Riding a Pacific wave of 2015 sales gains, Ford Motor Co., General Motors Co. and Fiat Chrysler Automobiles will debut a variety of vehicles during media previews Tuesday through Thursday.

Ford announced its compact crossover Ford Escape at the Los Angeles show in 2011. The 2017 Escape — a mid-cycle refresh of Ford’s best-selling vehicle after the F-150 pickup — will take the stage again this week for its latest act.

With Chevy sales up 13 percent out west, GM will put the focus on its other three brands: Buick, Cadillac and GMC.

The 2017 LaCrosse will feature many Avenir-inspired design cues and introduce the new face of Buick with an extreme makeover.

Swimming against the SUV tide, mid-luxury brand Buick will unveil an extreme makeover of its flagship Buick Lacrosse.

Cadillac may have moved its headquarters to New York, but its upscale buyers are bi-coastal. GM’s luxury brand will debut an all-new version of its best-selling SUV, the SRX — including a new name: the XT-5.

And GMC will roll out a new Denali offering — likely the Canyon Denali pickup. Denali sales represent about 20 percent of sales for the truck and SUV brand.

The show also will mark the debut of two special-edition Jeeps: the 2016 Grand Cherokee Night and 2016 Jeep Wrangler Backcountry. The Night edition is clad in stealth black, while the Backcountry is geared up for winter. The Backcountry is available in eye-catching Xtreme Purple.

To slake California’s thirst for sports cars, Fiat Chrysler will roll out its “Fiata” — the 124 Spider, a Fiat-badged variation on Mazda’s popular Miata.

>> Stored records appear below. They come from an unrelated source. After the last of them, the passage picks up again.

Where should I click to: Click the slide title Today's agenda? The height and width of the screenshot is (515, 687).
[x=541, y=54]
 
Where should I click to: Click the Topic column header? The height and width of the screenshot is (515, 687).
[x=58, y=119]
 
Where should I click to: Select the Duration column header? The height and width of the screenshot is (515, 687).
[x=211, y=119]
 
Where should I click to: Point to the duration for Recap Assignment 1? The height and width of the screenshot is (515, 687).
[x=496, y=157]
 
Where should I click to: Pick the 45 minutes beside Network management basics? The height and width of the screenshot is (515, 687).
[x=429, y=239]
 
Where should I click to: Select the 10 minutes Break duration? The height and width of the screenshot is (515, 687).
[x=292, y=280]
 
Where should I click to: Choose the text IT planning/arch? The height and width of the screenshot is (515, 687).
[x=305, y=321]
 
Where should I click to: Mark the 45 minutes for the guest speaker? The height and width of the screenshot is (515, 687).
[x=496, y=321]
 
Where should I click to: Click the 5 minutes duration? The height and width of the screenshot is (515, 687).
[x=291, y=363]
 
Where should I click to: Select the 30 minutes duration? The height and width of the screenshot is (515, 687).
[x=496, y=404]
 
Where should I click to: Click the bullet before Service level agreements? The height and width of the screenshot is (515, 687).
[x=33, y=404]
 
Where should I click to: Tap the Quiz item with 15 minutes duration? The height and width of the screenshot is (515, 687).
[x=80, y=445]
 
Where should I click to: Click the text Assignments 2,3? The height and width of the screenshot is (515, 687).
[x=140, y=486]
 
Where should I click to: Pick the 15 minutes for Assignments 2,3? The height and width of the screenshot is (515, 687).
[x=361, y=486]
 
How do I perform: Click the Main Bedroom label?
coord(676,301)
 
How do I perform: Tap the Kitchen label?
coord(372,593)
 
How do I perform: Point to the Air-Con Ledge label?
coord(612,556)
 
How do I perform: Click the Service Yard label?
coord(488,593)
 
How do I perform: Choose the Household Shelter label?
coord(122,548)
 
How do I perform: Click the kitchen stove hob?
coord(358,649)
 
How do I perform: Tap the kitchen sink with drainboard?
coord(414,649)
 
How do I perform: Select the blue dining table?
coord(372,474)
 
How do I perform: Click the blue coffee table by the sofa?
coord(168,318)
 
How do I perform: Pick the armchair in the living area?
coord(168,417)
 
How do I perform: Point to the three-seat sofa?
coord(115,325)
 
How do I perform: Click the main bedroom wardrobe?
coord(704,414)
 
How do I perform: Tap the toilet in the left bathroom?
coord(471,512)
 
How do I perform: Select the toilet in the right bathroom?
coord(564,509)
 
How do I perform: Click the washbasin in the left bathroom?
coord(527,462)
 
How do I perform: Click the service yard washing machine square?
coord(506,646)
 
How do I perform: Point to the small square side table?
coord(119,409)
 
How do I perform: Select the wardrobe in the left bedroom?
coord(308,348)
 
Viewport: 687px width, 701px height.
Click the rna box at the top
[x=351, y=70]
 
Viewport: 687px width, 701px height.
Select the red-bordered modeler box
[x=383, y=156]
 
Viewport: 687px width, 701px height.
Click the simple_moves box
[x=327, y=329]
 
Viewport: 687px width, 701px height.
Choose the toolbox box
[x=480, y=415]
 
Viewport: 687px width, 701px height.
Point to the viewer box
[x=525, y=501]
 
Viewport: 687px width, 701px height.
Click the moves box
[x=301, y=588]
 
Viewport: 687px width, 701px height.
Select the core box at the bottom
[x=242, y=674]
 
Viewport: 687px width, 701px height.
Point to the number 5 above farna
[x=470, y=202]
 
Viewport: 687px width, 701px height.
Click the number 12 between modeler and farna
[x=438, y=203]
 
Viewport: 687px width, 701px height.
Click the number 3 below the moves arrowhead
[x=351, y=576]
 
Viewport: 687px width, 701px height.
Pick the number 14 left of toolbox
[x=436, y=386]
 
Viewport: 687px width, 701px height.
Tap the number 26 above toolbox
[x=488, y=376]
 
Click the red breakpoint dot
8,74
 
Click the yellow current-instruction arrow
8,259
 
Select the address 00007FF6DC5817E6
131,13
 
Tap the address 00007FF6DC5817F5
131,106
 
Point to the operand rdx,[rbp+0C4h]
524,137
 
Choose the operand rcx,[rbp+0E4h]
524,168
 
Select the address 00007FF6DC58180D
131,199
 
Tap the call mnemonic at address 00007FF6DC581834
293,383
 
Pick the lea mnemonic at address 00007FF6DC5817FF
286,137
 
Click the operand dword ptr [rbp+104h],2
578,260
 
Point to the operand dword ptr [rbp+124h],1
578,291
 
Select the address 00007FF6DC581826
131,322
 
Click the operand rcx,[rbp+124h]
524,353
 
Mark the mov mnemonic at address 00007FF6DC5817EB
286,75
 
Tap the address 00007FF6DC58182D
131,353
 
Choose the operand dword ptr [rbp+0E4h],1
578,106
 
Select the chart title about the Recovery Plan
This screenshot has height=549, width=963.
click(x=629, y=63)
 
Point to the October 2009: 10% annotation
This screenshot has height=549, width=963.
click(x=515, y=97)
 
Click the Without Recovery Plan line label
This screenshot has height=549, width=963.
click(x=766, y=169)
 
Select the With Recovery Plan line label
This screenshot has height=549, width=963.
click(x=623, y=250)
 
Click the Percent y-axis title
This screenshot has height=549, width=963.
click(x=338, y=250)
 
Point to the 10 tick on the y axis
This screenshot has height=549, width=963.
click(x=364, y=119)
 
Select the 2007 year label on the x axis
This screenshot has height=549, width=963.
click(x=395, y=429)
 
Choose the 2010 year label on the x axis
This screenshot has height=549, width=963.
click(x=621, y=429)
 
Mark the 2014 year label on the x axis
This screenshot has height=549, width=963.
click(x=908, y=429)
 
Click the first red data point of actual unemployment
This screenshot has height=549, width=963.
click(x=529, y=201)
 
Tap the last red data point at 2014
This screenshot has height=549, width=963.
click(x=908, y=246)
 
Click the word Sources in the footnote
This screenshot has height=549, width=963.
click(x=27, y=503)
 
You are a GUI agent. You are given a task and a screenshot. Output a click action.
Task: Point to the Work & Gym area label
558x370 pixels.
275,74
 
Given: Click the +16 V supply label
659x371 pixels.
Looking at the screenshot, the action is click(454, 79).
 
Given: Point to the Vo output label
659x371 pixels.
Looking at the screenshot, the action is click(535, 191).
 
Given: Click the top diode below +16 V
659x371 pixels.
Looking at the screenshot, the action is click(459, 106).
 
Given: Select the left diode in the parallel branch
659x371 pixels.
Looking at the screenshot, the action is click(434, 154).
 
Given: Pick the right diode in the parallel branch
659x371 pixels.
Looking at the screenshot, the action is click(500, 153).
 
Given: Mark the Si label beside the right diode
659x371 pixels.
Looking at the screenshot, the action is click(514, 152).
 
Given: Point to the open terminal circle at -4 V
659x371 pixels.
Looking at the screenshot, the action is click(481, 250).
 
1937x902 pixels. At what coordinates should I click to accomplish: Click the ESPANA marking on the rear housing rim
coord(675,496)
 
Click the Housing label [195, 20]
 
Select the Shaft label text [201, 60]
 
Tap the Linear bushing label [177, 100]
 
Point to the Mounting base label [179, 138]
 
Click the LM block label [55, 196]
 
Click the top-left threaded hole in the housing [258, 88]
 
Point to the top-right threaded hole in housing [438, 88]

Japanese automakers will hardly be wallflowers at the Los Angeles show. California’s best-selling car is the Honda Civic, and the automaker will debut an all-new coupe version of the popular compact. The car is based on the radical Civic concept coupe unveiled at the New York International Auto Show earlier this year.

With sport-utility sales surging to 57.4 percent of the U.S. market in October, Mazda will show its remade, midsize SUV, the CX-9. And Subaru will roll out a concept version of the 2017 Impreza.

There’s gold in Hollywood’s hills and supercar makers will be on hand with higher-priced fare. Audi will showcase three new performance models including the $200,000, 610-horsepower R8 V10 Plus. A rear-drive version of the all-wheel-drive Lamborghini Huracan also is expected to take a bow.

In the luxury SUV space, Infiniti premieres the all-new QX30 small SUV. Range Rover debuts the quirky Evoque convertible crossover. And Jaguar stages the U.S. introduction of its first SUV, the F-Pace.

While the green presence is less pronounced this year than in the past, there are a few exceptions.

Green vehicle headliners include the Cadillac CT6 plug-in and Honda’s Clarity Fuel Cell vehicle. Notably absent is California’s home team, green electric-car maker Tesla, which only attends the North American International Auto Show in Detroit.

But even the Los Angeles Auto Show’s signature Green Car of the Year Award will include two gas-powered nominees: the Civic and Hyundai Sonata.

Reflecting national trends, buyers of alternative fuel vehicles in California have been in decline despite an increase in offerings. Sales of electric cars for the first six months of 2015 dropped two-tenths to 2.9 percent of the market, while hybrid sales fell 13 percent to 5.5 percent.

“California is not a monolith,” says AutoTrader.com Senior Analyst Michelle Krebs. “Like the rest of the country, buyers are very diverse and they want more than electric cars. So the LA show is having to reposition itself.”